There are many people who can do an intro, just plug yourself into your local entrepreneur community. Don’t know where it is or who they are? That is what Google is for my dear reader!

You will need to press the flesh and attend all manner of events to find Angel Investors and to meet those who can introduce you. Using a filtering process when talking to someone at an event will help you work out if they are worthwhile investing time in. Questions like:

  • What sort of space do you invest in? (angel investors tend to invest in things which excite them or which they understand)
  • Are you actively investing at the moment? (then you can move on to the questions above – politely of course!)
  • Do you know any other angel investors who might be interested?

There are angel networks out there. Some are better than others. The Cambridge Angels in my experience are not hugely active – but I do know people who have had money from them. Equally, the re-energised London www.keiretsuforum.com has some great people associated with it and is also now being run from the West Coast I believe, rather than as a completely independent satellite here in the UK as it was before.

Super Angels

The Super Angels are those higher-profile more prolific angels who either:

  • invest a small amount in many companies
  • invest larger amounts (in total investment size – e.g. $100 to $1m+ )
  • or have just created a very good PR vehicle for themselves!

Genuine Super Angels who are both prolific, have great PR and genuinely know what they’re talking about include Dave McClure and Ron Conway are two big names; but these are just two of very many, most West Coast hailing.

Venture Capital as an Angel Round

This can be good provided you get huge added value – i.e. a real top-tier investor such as Fred Wilson & co OR the person leading the round can add vast industry experience. Otherwise, you may be simply dancing with the devils sooner than you’d need.

To talk about the way VC’s operate is another post entirely and not to be covered here. Have a browse of www.TheFunded.com if you’re not aware of the ups and downs of taking Venture Capital;  it’s a mine field and more often than not ends in tears for one if not both parties.

Due Diligence

Get your paperwork in order. I have been far more succesful in this with Angel Investors than I was with VC’s, largely because at the earlier stage of businesses I was the one doing the accounts & paperwork and so I wasn’t relying on anyone else who might get things wrong. On that basis, it is worth paying for a qualified good accountant, or book-keeper, if you can’t do it yourself and ensure it is right, to make sure your DD is in order. At one point I had a shareholder doing it but he turned out not to be competent in this field.

There is nothing more worrying for an investor, large or small if your accounts are a mess or share paperwork is not in good order. It’s a pain, it’s annoying but make sure it is done.
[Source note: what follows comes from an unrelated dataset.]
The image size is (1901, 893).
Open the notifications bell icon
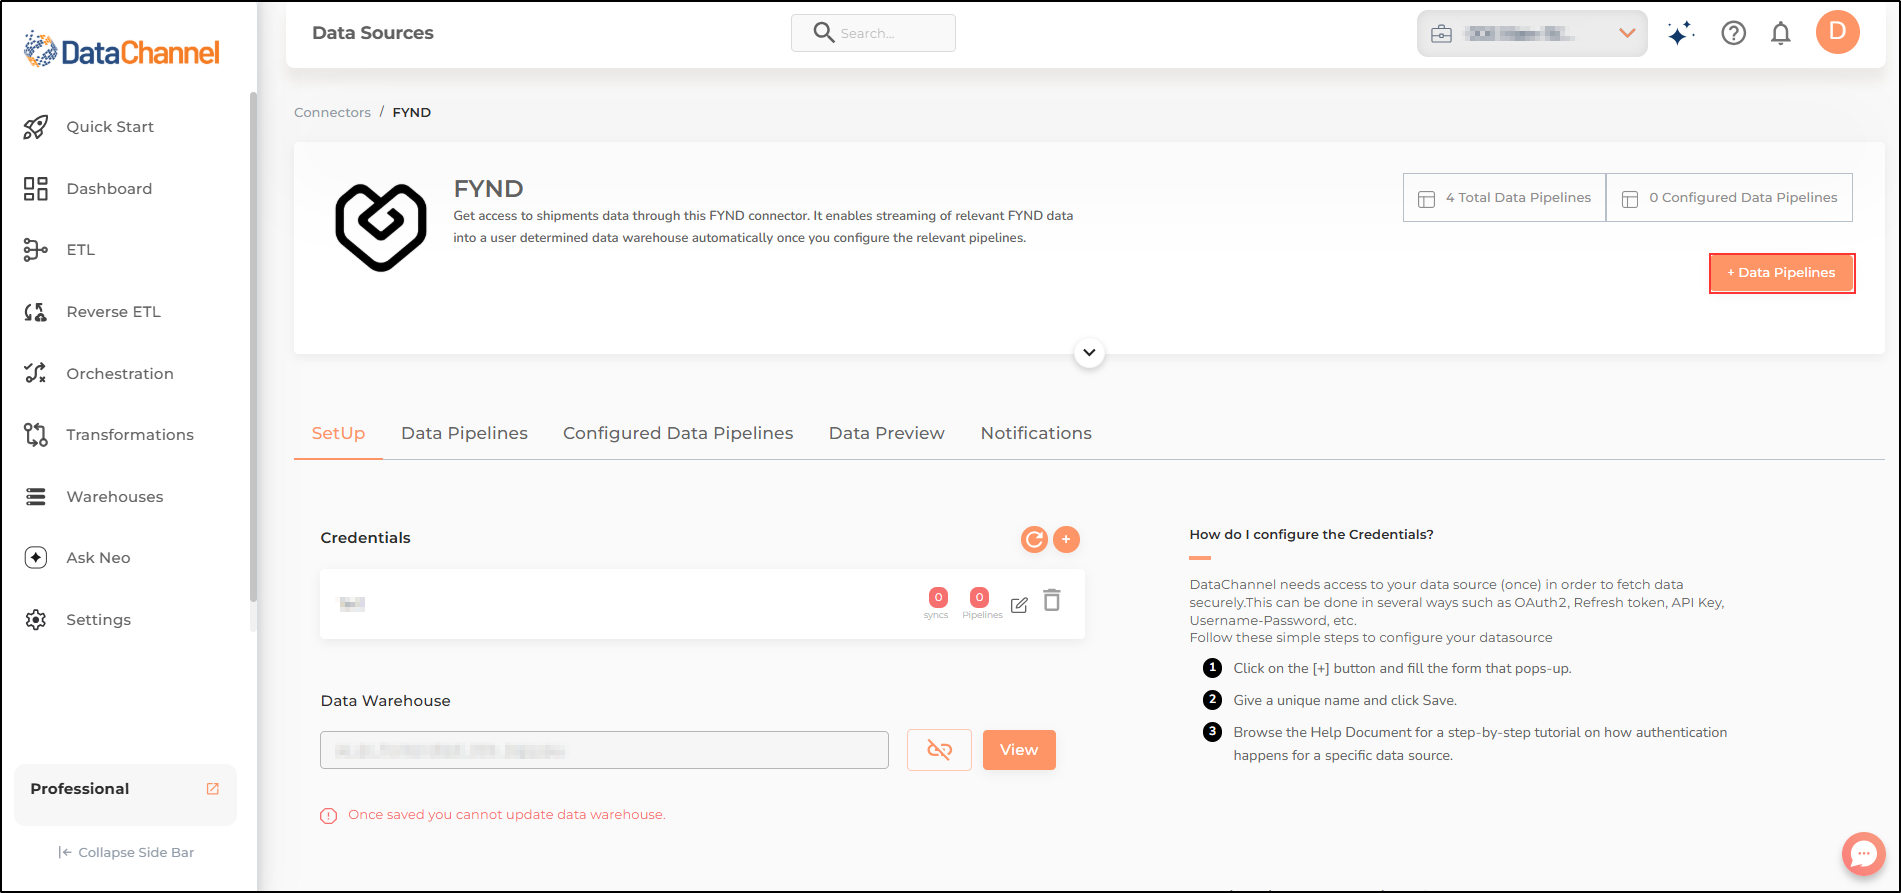click(1780, 34)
Otherwise at worse you may lose the investment, at best they will haggle for a better pricing of the round (in their favour) on account of there being a higher risk because your admin is in a mess.

  • Accounts
  • Shares paperwork (and Companies House or your country equivalent)
  • IP / ownership
  • Contracts (employment and suppliers)
  • Tech documentation
  • NDAs & legals

…all need doing. I put copies as PDFs in a DropBox and share them that way.

Keep In Contact

I used to send out quarterly emails to shareholders. That meant that when then I had a problem, or wanted help, they knew what was going on and could respond. Yes it is tiresome to take 3 hours out to write a long-winded update of what is going on and plans, problems, failings, successes and wins; but it really keeps them in the loop and those who take an interest (if you don’t have a monthly board meeting with all your angels on one board) will then be well versed when you run out of cash or have a problem.
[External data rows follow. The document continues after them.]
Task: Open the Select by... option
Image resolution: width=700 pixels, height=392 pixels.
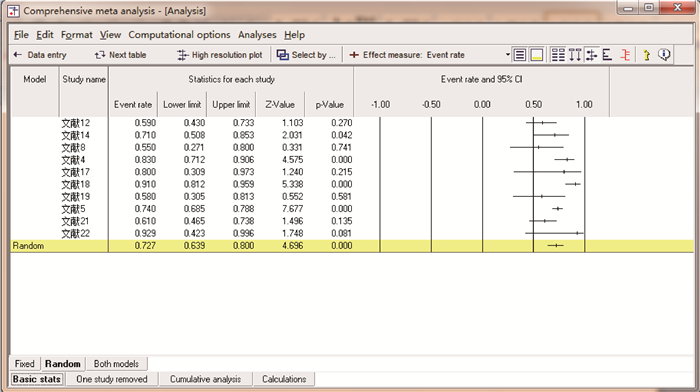Action: 306,55
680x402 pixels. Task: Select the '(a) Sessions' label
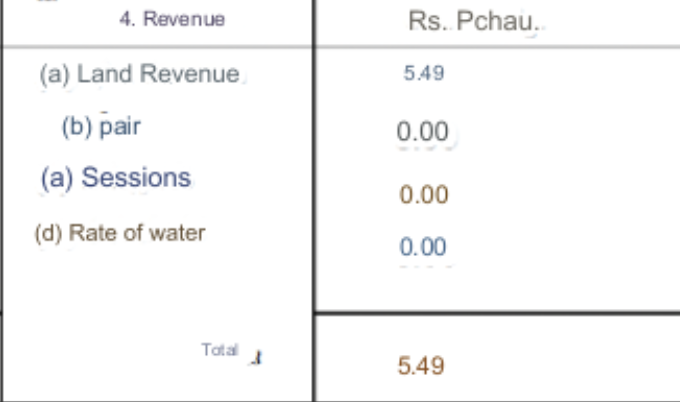pos(116,178)
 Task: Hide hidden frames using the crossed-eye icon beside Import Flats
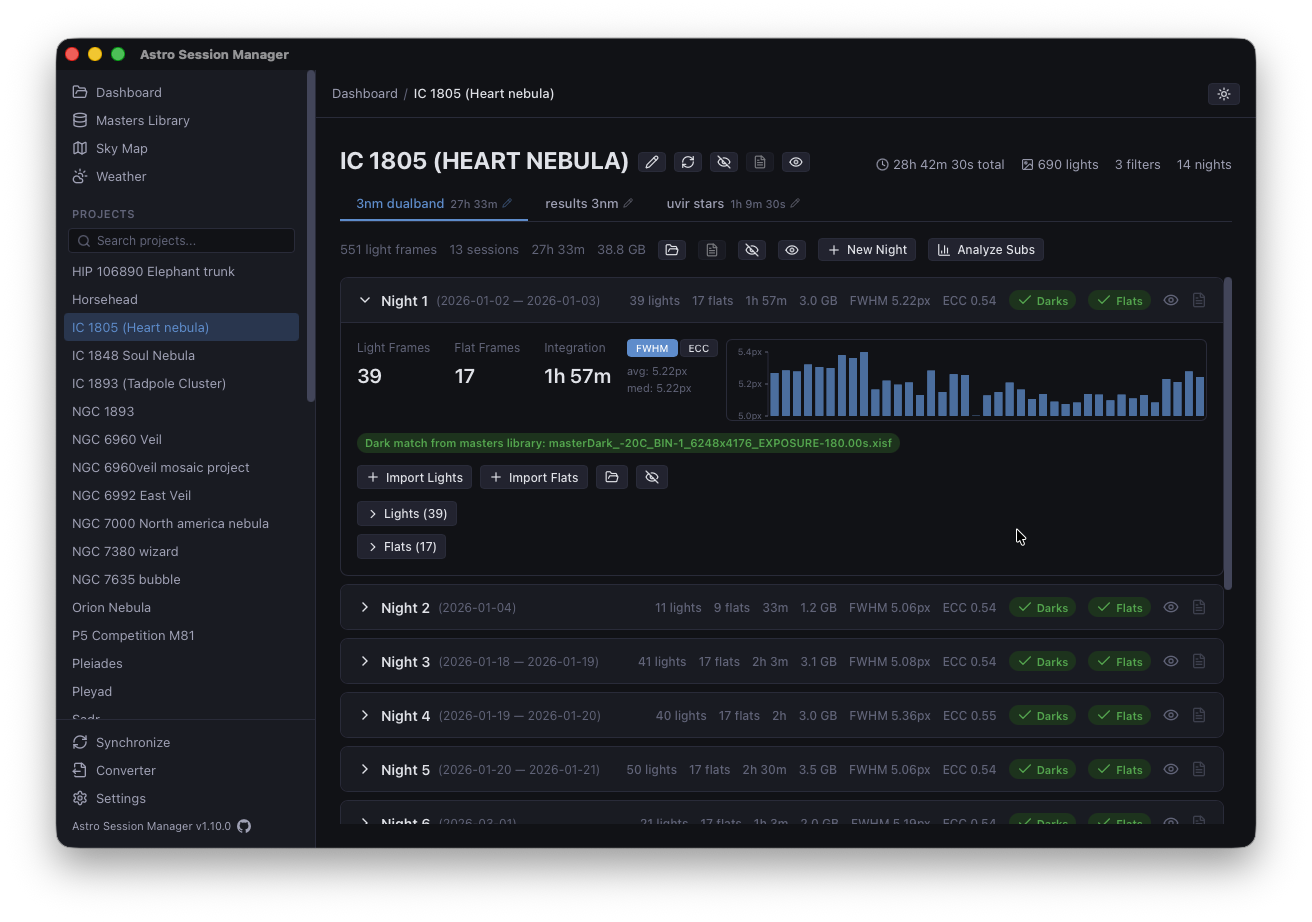click(x=651, y=477)
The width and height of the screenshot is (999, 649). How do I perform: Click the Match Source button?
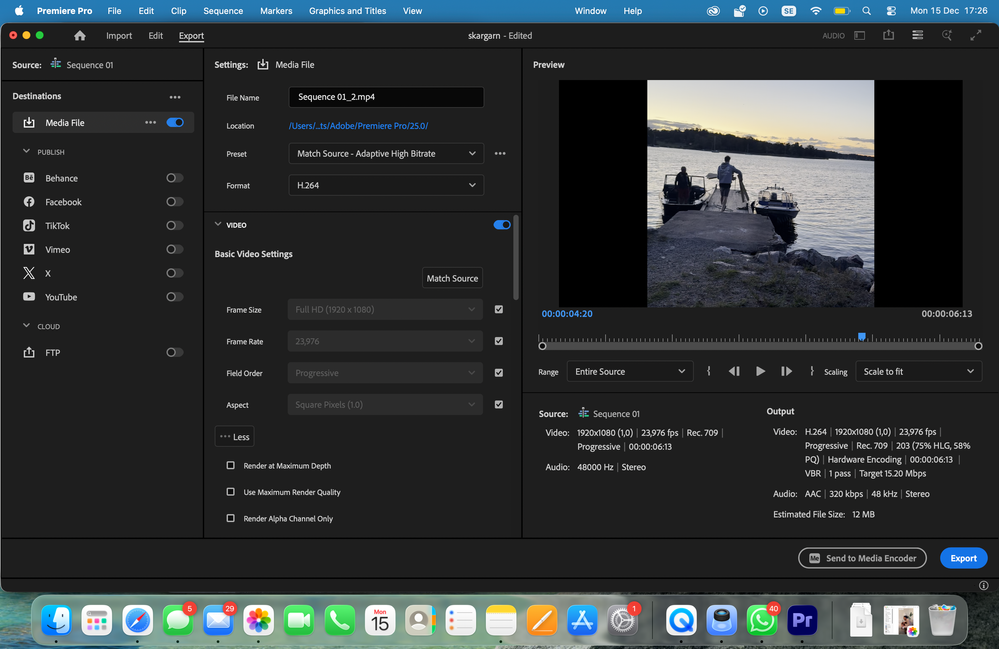[x=452, y=278]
I used www.streamsend.com so I could monitor not only how many and who read the emails (I had over 30 shareholders!) but also ensure that the emails go to them and didn’t end in spam.

Pricing

Make sure you understand pre-money, post-money and the terms around what your company is worth and what you want to give away. Plenty on Google about this too 😉

I am sure there are many more things, but as a beginners guide, that should suffice!